Methods: We established a 10-dimension framework encompassing regulatory orientation, methodological rigor, and clinical translatability, informed by US Food and Drug Administration (FDA) credibility assessment principles and regulatory review reports. A reasoning-enabled large language model (LLM; DeepSeek-R1) with human-in-the-loop verification extracted features from 186 cytochrome P450 (CYP) enzyme-mediated PBPK-DDI publications. Statistical analyses included binary comparison, ternary gradient analysis, and Firth penalized logistic regression.
Results: The extraction system achieved 93% accuracy across 17 subdimensions. Among 186 publications, 38 (20.4%) were classified as regulatory-focused based on explicit regulatory submission evidence. Binary comparison revealed significant differences in 10 of 15 features, with in-house data usage (odds ratio [OR]=39.1), direct conclusion orientation (OR=18.5), and industry funding (OR=18.3) showing the strongest associations. Validation rigor and predictive performance did not significantly differentiate the groups. Multivariable regression confirmed industry funding (adjusted OR=10.25), commercial software (adjusted OR=6.74), and development stage clarity (adjusted OR=12.50) as independent associated factors.

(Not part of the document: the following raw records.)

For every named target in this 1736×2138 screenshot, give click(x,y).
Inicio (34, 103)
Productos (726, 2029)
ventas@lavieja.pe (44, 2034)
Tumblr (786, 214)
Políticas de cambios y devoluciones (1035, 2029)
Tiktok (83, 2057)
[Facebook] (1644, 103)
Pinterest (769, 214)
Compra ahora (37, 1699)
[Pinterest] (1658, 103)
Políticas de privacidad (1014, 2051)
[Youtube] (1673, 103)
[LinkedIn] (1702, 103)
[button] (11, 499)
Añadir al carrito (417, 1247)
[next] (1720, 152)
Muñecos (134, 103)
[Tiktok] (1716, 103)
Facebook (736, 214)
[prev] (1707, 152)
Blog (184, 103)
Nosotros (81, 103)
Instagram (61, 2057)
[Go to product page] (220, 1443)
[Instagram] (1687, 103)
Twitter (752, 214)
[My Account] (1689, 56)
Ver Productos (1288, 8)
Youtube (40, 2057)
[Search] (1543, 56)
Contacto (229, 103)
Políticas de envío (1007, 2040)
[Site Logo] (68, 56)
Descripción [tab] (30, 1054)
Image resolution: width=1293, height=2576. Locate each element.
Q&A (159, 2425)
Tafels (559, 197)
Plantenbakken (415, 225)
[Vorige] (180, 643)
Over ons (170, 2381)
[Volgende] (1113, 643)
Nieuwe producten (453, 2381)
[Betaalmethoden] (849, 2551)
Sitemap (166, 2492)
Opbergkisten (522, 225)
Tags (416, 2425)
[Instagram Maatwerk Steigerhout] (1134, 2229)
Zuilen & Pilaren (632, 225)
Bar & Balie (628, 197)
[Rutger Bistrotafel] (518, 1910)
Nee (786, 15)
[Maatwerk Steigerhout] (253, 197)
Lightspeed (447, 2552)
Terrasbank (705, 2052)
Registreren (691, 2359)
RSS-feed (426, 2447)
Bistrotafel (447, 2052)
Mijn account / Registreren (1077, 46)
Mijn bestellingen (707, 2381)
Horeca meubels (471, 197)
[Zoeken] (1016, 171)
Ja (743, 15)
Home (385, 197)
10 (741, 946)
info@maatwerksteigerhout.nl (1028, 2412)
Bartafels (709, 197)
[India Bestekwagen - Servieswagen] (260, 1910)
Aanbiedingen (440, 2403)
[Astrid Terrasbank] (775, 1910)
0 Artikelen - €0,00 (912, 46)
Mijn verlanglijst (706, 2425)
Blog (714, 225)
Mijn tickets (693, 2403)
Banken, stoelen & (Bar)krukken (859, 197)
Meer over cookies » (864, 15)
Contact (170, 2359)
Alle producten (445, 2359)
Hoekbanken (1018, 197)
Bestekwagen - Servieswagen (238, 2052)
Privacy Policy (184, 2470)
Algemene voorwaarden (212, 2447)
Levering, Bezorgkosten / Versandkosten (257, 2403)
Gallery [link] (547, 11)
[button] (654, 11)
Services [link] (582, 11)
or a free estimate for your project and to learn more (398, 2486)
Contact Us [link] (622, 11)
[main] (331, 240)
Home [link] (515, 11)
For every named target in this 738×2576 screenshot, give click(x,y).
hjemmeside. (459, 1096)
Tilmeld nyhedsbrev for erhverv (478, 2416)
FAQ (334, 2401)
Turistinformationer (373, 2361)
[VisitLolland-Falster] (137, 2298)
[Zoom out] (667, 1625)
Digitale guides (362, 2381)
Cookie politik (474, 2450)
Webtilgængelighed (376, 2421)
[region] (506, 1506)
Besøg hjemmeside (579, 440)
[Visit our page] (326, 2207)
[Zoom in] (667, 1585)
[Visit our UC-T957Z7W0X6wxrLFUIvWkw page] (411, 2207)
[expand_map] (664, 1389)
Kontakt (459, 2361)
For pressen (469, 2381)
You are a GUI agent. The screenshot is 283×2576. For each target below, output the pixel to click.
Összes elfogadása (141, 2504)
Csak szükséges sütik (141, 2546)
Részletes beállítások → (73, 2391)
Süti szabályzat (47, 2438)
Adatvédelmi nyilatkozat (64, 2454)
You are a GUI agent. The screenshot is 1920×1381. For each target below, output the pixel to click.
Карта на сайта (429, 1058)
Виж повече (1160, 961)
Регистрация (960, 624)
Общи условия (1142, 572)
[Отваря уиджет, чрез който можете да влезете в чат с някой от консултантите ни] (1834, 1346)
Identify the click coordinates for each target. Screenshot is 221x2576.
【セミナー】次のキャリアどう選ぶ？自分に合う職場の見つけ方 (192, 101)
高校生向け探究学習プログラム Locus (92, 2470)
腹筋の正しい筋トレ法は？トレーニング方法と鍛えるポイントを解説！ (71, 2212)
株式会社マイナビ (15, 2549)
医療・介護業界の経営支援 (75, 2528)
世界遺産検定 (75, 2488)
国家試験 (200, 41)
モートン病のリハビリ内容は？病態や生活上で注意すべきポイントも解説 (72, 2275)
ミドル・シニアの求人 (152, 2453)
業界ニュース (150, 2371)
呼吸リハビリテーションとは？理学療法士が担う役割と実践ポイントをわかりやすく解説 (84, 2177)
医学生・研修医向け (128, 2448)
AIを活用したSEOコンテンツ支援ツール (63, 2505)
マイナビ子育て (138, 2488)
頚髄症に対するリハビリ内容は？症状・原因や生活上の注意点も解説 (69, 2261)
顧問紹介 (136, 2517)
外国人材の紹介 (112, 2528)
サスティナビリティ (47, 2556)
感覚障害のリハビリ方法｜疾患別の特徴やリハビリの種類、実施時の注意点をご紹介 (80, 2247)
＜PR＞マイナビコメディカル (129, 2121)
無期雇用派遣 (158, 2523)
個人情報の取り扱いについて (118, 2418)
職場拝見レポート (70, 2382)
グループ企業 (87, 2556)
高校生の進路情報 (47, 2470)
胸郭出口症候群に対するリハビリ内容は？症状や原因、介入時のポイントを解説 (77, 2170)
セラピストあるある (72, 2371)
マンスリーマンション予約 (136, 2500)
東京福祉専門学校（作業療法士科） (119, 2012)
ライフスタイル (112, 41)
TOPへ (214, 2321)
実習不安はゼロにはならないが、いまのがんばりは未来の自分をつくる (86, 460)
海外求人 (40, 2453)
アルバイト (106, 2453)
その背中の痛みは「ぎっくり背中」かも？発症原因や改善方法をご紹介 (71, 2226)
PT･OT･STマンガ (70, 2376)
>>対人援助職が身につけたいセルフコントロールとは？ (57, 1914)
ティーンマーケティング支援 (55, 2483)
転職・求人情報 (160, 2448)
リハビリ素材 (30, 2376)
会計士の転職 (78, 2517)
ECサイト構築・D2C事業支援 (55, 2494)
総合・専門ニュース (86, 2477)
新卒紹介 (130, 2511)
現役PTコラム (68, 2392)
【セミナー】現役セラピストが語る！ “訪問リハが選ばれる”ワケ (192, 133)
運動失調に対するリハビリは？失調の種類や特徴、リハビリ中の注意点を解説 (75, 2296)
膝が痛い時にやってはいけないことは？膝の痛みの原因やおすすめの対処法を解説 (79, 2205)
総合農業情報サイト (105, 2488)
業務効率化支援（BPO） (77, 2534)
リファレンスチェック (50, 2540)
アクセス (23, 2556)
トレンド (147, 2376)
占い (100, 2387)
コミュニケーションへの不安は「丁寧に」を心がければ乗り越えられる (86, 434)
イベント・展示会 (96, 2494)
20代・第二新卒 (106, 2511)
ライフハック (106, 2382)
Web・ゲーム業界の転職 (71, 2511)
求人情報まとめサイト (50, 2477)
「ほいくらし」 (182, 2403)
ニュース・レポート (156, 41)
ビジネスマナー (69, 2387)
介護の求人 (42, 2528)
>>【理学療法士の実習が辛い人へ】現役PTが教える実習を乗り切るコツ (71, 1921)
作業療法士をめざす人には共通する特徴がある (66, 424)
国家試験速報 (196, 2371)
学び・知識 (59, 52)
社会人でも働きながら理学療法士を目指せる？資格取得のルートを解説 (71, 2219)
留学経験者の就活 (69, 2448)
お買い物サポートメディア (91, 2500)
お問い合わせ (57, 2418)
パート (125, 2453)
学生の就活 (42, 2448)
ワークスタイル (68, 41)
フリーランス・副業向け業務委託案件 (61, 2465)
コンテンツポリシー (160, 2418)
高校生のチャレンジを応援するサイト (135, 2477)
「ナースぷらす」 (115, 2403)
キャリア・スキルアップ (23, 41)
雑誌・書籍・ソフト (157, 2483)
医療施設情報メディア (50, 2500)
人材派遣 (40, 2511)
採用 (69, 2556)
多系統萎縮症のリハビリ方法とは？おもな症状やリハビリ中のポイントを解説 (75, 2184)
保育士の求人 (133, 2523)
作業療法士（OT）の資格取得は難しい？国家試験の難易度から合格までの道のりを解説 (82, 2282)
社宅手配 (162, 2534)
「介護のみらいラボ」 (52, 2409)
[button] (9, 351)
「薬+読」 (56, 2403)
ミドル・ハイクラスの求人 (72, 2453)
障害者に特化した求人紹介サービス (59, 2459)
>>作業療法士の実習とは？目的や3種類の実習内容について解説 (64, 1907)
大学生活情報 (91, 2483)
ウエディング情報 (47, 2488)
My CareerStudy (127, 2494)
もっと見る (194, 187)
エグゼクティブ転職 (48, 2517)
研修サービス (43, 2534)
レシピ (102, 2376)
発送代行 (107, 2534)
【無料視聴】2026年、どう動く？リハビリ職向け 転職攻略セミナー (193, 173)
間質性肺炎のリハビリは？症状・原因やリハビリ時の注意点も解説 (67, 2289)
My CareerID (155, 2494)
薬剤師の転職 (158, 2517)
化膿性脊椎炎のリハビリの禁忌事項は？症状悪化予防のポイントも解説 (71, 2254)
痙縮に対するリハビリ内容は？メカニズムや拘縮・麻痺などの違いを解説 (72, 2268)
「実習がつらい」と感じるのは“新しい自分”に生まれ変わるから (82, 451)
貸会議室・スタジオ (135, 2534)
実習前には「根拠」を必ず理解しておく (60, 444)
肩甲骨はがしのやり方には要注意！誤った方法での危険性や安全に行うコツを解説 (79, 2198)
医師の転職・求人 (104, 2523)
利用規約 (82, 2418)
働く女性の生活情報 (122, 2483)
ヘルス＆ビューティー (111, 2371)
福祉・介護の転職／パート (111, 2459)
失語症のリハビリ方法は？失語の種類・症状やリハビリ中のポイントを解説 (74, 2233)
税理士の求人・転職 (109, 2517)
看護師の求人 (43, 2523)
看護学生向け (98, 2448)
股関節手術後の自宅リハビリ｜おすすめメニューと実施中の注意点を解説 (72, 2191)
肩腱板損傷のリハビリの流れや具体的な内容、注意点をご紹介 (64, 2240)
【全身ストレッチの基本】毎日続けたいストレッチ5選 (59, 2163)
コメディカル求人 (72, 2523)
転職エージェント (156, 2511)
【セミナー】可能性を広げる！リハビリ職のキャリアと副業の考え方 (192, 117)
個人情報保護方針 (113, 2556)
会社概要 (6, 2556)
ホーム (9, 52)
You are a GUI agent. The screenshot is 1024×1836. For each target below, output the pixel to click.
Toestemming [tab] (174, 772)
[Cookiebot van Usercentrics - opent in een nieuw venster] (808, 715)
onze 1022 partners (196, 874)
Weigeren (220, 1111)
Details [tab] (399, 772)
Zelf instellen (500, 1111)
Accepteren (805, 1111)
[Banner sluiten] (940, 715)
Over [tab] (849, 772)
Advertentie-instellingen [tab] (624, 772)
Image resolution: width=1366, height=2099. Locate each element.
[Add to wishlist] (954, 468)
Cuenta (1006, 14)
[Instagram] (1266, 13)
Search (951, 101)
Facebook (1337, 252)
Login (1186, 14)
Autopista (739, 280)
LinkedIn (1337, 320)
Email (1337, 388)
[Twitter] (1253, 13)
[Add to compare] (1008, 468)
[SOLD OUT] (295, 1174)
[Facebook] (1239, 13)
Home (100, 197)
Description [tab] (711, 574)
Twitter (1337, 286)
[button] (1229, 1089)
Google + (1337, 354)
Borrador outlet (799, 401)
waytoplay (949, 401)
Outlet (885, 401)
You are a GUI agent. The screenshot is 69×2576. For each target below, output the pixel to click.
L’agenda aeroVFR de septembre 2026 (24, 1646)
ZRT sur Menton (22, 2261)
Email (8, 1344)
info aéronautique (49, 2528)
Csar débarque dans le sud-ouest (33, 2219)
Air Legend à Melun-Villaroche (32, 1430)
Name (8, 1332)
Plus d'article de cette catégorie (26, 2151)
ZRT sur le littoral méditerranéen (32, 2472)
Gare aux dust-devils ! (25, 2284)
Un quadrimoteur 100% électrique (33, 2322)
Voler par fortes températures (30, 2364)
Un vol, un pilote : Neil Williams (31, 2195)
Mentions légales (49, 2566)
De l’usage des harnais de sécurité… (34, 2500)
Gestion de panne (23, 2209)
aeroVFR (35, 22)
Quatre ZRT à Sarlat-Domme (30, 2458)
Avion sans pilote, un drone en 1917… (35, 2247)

Conclusions: Regulatory adoption is primarily associated with factors indicating whether research is embedded within a specific drug development and regulatory decision-making context, rather than with traditional technical quality metrics. These findings provide quantitative support for the fit-for-purpose principle and offer an evidence-based checklist for enhancing regulatory translatability of PBPK models.